The longest of the six songs on here is three minutes and eighteen seconds long: the rest are all between a minute and two-and-a-half minutes long.

They pack a lot of action and a lot of noise into those short spans. The guitars are so thick and gritty the riffs churn your guts, so you don’t miss the bass, and Myles’ hard-hitting drumming is dynamic and varied, with shifts in both volume and tempo keeping the songs moving well, and the Raw-throated vocals are absolutely brutal. There’s a late 80s / early 90s feel to their brand of dingy noise, landing somewhere between early Head of David and Fudge Tunnel, then going full grind on the minute–long ‘The Daily Phet’.

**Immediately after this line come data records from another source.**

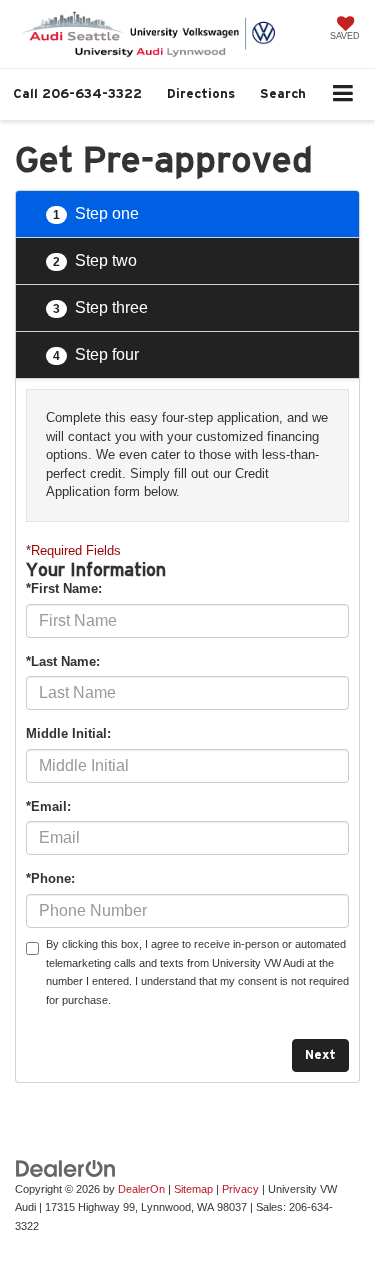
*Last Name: (63, 661)
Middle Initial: (68, 733)
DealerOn (141, 1189)
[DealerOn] (66, 1167)
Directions (201, 93)
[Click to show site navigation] (343, 94)
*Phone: (50, 878)
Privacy (240, 1189)
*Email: (48, 806)
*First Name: (64, 588)
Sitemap (193, 1189)
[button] (77, 93)
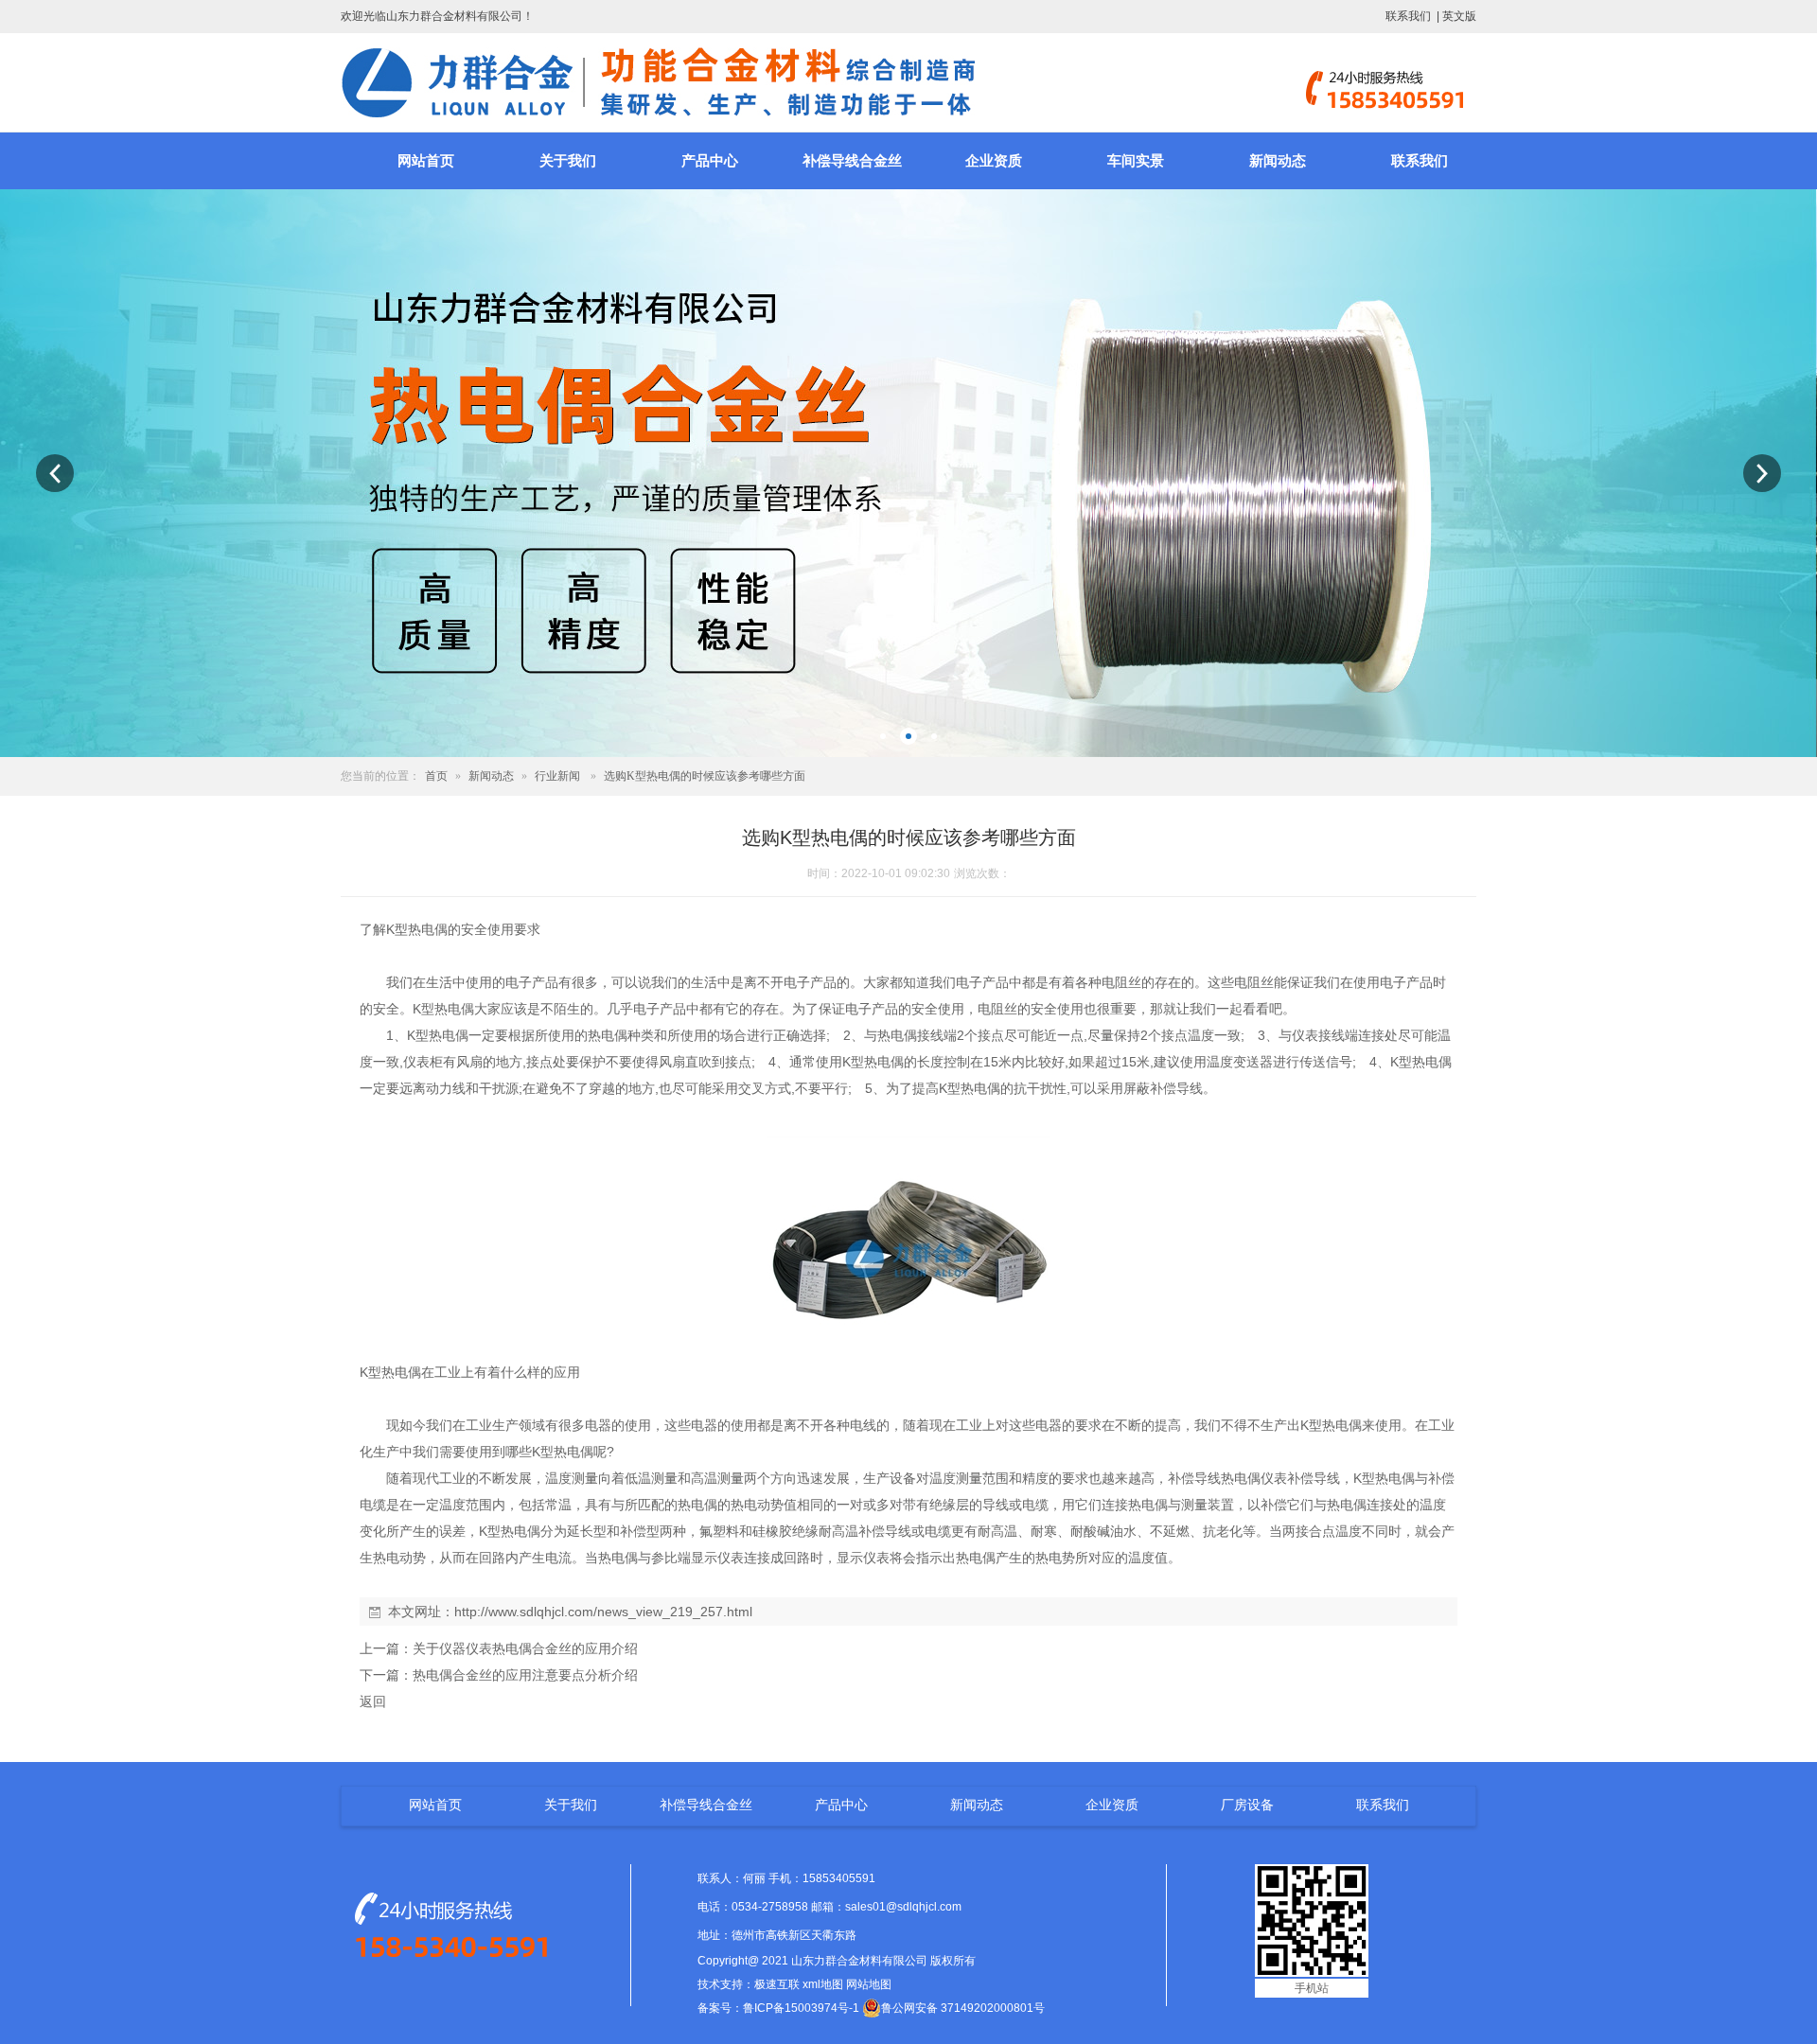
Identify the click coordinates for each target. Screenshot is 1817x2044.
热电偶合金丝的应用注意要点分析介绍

Slowing to a downtuned crawl and ending with a howl of feedback, one suspect the title of the last track, ‘Crowd Pleaser’ is likely ironic – you can’t really have a go-nuts mosh to this. But then, after the intensity of the preceding cuts, you’re a knackered sweaty mess already – and that’s just sitting at home listening. Oh yes. Grub Nap hit the spot.